What the exercise asks:
Your response should consist of every line below, reproduced without alteration.

Record excerpts:
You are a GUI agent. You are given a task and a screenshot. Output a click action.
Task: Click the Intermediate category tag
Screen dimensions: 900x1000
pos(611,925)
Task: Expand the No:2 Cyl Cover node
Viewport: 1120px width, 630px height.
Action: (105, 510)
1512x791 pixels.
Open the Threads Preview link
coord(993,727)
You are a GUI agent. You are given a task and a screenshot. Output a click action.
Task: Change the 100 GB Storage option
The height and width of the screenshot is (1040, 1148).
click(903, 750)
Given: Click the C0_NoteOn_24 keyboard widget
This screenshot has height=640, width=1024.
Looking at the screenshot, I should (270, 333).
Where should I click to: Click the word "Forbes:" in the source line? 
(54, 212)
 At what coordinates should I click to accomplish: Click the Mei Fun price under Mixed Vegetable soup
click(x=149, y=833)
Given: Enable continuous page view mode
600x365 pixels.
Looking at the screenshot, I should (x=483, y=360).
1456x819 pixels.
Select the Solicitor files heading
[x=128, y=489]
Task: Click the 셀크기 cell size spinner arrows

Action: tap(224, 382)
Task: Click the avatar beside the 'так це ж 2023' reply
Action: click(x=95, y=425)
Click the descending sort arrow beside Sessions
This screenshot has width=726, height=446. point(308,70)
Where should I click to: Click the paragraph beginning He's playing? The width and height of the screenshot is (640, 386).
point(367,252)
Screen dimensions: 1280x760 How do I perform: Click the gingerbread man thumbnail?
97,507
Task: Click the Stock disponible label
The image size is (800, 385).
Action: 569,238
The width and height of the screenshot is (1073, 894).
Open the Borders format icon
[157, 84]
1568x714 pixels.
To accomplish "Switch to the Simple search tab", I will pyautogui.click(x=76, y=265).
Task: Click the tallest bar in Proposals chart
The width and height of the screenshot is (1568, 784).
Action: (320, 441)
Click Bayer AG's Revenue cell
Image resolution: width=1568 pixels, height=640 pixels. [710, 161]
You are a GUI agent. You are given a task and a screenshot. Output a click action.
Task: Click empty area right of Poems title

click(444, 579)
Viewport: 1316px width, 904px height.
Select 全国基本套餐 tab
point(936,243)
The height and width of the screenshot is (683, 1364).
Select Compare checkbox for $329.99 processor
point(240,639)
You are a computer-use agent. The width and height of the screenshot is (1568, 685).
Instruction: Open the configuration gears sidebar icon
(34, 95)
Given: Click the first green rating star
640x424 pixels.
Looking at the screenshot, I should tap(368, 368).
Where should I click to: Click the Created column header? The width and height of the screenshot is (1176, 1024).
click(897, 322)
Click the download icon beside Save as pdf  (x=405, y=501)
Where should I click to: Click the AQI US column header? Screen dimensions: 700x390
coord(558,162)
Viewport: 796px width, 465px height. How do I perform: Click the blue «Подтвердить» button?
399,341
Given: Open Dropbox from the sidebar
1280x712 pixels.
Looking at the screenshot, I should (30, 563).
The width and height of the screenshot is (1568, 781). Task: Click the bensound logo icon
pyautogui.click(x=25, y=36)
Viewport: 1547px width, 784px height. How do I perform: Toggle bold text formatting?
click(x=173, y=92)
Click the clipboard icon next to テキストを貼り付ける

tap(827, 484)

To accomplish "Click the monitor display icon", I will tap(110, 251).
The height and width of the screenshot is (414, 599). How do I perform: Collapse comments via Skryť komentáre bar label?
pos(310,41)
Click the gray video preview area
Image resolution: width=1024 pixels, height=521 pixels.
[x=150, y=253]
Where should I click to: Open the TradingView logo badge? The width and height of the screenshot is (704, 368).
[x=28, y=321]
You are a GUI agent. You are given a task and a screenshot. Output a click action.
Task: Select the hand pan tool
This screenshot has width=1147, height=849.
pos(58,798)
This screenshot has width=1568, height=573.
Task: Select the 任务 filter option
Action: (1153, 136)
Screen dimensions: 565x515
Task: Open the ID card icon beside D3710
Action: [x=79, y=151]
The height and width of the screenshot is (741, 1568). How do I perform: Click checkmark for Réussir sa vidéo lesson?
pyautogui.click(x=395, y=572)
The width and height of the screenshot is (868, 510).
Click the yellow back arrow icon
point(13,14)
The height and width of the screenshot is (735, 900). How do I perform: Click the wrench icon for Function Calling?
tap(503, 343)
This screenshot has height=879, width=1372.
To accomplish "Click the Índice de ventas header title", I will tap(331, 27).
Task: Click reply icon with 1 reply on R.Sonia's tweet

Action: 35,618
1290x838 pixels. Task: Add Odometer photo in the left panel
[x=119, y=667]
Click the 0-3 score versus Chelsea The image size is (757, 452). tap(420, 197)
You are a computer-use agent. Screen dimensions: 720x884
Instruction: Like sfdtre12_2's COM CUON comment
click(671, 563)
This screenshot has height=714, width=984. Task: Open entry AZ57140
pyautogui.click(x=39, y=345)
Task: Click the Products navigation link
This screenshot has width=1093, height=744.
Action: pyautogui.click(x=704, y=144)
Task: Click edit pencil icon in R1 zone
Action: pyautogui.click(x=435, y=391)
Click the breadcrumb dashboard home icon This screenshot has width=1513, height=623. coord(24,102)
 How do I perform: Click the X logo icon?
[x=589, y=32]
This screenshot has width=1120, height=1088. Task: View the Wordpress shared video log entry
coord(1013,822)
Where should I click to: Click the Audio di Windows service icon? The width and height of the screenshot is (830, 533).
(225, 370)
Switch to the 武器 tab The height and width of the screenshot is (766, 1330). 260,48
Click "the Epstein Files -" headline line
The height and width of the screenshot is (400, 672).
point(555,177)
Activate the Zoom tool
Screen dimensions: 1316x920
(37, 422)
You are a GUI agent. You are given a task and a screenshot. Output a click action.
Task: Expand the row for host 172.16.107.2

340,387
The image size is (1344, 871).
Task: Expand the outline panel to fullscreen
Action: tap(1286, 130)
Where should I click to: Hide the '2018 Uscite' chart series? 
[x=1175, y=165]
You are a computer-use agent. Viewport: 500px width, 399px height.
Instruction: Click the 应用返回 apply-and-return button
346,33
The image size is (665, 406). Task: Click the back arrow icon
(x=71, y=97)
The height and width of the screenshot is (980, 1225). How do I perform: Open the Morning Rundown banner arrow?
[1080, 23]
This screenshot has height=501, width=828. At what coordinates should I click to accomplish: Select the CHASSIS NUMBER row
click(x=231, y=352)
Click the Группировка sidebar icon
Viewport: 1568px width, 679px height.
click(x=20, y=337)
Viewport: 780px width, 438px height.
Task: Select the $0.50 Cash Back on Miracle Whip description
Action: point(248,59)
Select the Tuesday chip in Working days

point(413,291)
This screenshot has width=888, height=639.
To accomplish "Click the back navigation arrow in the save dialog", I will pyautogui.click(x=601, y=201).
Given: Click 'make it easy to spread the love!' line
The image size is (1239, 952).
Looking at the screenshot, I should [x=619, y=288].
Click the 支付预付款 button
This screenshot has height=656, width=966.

Expected answer:
You are a GUI agent. You are given a task and a screenshot. Output a click action.
Task: Click the Intermediate category tag
Screen dimensions: 900x1000
pos(611,925)
Task: Expand the No:2 Cyl Cover node
Viewport: 1120px width, 630px height.
Action: (105, 510)
1512x791 pixels.
Open the Threads Preview link
coord(993,727)
You are a GUI agent. You are given a task and a screenshot. Output a click action.
Task: Change the 100 GB Storage option
The height and width of the screenshot is (1040, 1148).
click(903, 750)
Given: Click the C0_NoteOn_24 keyboard widget
This screenshot has height=640, width=1024.
Looking at the screenshot, I should (270, 333).
Where should I click to: Click the word "Forbes:" in the source line? 
(54, 212)
 At what coordinates should I click to accomplish: Click the Mei Fun price under Mixed Vegetable soup
click(x=149, y=833)
Given: Enable continuous page view mode
600x365 pixels.
Looking at the screenshot, I should (x=483, y=360).
1456x819 pixels.
Select the Solicitor files heading
[x=128, y=489]
Task: Click the 셀크기 cell size spinner arrows

Action: tap(224, 382)
Task: Click the avatar beside the 'так це ж 2023' reply
Action: click(x=95, y=425)
Click the descending sort arrow beside Sessions
This screenshot has width=726, height=446. point(308,70)
Where should I click to: Click the paragraph beginning He's playing? The width and height of the screenshot is (640, 386).
point(367,252)
Screen dimensions: 1280x760 How do I perform: Click the gingerbread man thumbnail?
97,507
Task: Click the Stock disponible label
The image size is (800, 385).
Action: 569,238
The width and height of the screenshot is (1073, 894).
Open the Borders format icon
[157, 84]
1568x714 pixels.
To accomplish "Switch to the Simple search tab", I will pyautogui.click(x=76, y=265).
Task: Click the tallest bar in Proposals chart
The width and height of the screenshot is (1568, 784).
Action: (320, 441)
Click Bayer AG's Revenue cell
Image resolution: width=1568 pixels, height=640 pixels. [710, 161]
You are a GUI agent. You are given a task and a screenshot. Output a click action.
Task: Click empty area right of Poems title

click(444, 579)
Viewport: 1316px width, 904px height.
Select 全国基本套餐 tab
point(936,243)
The height and width of the screenshot is (683, 1364).
Select Compare checkbox for $329.99 processor
point(240,639)
You are a computer-use agent. The width and height of the screenshot is (1568, 685).
Instruction: Open the configuration gears sidebar icon
(34, 95)
Given: Click the first green rating star
640x424 pixels.
Looking at the screenshot, I should tap(368, 368).
Where should I click to: Click the Created column header? The width and height of the screenshot is (1176, 1024).
click(897, 322)
Click the download icon beside Save as pdf  (x=405, y=501)
Where should I click to: Click the AQI US column header? Screen dimensions: 700x390
coord(558,162)
Viewport: 796px width, 465px height. How do I perform: Click the blue «Подтвердить» button?
399,341
Given: Open Dropbox from the sidebar
1280x712 pixels.
Looking at the screenshot, I should (30, 563).
The width and height of the screenshot is (1568, 781). Task: Click the bensound logo icon
pyautogui.click(x=25, y=36)
Viewport: 1547px width, 784px height. How do I perform: Toggle bold text formatting?
click(x=173, y=92)
Click the clipboard icon next to テキストを貼り付ける

tap(827, 484)

To accomplish "Click the monitor display icon", I will tap(110, 251).
The height and width of the screenshot is (414, 599). How do I perform: Collapse comments via Skryť komentáre bar label?
pos(310,41)
Click the gray video preview area
Image resolution: width=1024 pixels, height=521 pixels.
[x=150, y=253]
Where should I click to: Open the TradingView logo badge? The width and height of the screenshot is (704, 368).
[x=28, y=321]
You are a GUI agent. You are given a task and a screenshot. Output a click action.
Task: Select the hand pan tool
This screenshot has width=1147, height=849.
pos(58,798)
This screenshot has width=1568, height=573.
Task: Select the 任务 filter option
Action: (1153, 136)
Screen dimensions: 565x515
Task: Open the ID card icon beside D3710
Action: [x=79, y=151]
The height and width of the screenshot is (741, 1568). How do I perform: Click checkmark for Réussir sa vidéo lesson?
pyautogui.click(x=395, y=572)
The width and height of the screenshot is (868, 510).
Click the yellow back arrow icon
point(13,14)
The height and width of the screenshot is (735, 900). How do I perform: Click the wrench icon for Function Calling?
tap(503, 343)
This screenshot has height=879, width=1372.
To accomplish "Click the Índice de ventas header title", I will tap(331, 27).
Task: Click reply icon with 1 reply on R.Sonia's tweet

Action: 35,618
1290x838 pixels. Task: Add Odometer photo in the left panel
[x=119, y=667]
Click the 0-3 score versus Chelsea The image size is (757, 452). tap(420, 197)
You are a computer-use agent. Screen dimensions: 720x884
Instruction: Like sfdtre12_2's COM CUON comment
click(671, 563)
This screenshot has height=714, width=984. Task: Open entry AZ57140
pyautogui.click(x=39, y=345)
Task: Click the Products navigation link
This screenshot has width=1093, height=744.
Action: pyautogui.click(x=704, y=144)
Task: Click edit pencil icon in R1 zone
Action: pyautogui.click(x=435, y=391)
Click the breadcrumb dashboard home icon This screenshot has width=1513, height=623. coord(24,102)
 How do I perform: Click the X logo icon?
[x=589, y=32]
This screenshot has width=1120, height=1088. Task: View the Wordpress shared video log entry
coord(1013,822)
Where should I click to: Click the Audio di Windows service icon? The width and height of the screenshot is (830, 533).
(225, 370)
Switch to the 武器 tab The height and width of the screenshot is (766, 1330). 260,48
Click "the Epstein Files -" headline line
The height and width of the screenshot is (400, 672).
point(555,177)
Activate the Zoom tool
Screen dimensions: 1316x920
(37, 422)
You are a GUI agent. You are given a task and a screenshot. Output a click action.
Task: Expand the row for host 172.16.107.2

340,387
The image size is (1344, 871).
Task: Expand the outline panel to fullscreen
Action: tap(1286, 130)
Where should I click to: Hide the '2018 Uscite' chart series? 
[x=1175, y=165]
You are a computer-use agent. Viewport: 500px width, 399px height.
Instruction: Click the 应用返回 apply-and-return button
346,33
The image size is (665, 406). Task: Click the back arrow icon
(x=71, y=97)
The height and width of the screenshot is (980, 1225). How do I perform: Open the Morning Rundown banner arrow?
[1080, 23]
This screenshot has height=501, width=828. At what coordinates should I click to accomplish: Select the CHASSIS NUMBER row
click(x=231, y=352)
Click the Группировка sidebar icon
Viewport: 1568px width, 679px height.
click(x=20, y=337)
Viewport: 780px width, 438px height.
Task: Select the $0.50 Cash Back on Miracle Whip description
Action: point(248,59)
Select the Tuesday chip in Working days

point(413,291)
This screenshot has width=888, height=639.
To accomplish "Click the back navigation arrow in the save dialog", I will pyautogui.click(x=601, y=201).
Given: Click 'make it easy to spread the love!' line
The image size is (1239, 952).
Looking at the screenshot, I should [x=619, y=288].
Click the 支付预付款 button
This screenshot has height=656, width=966.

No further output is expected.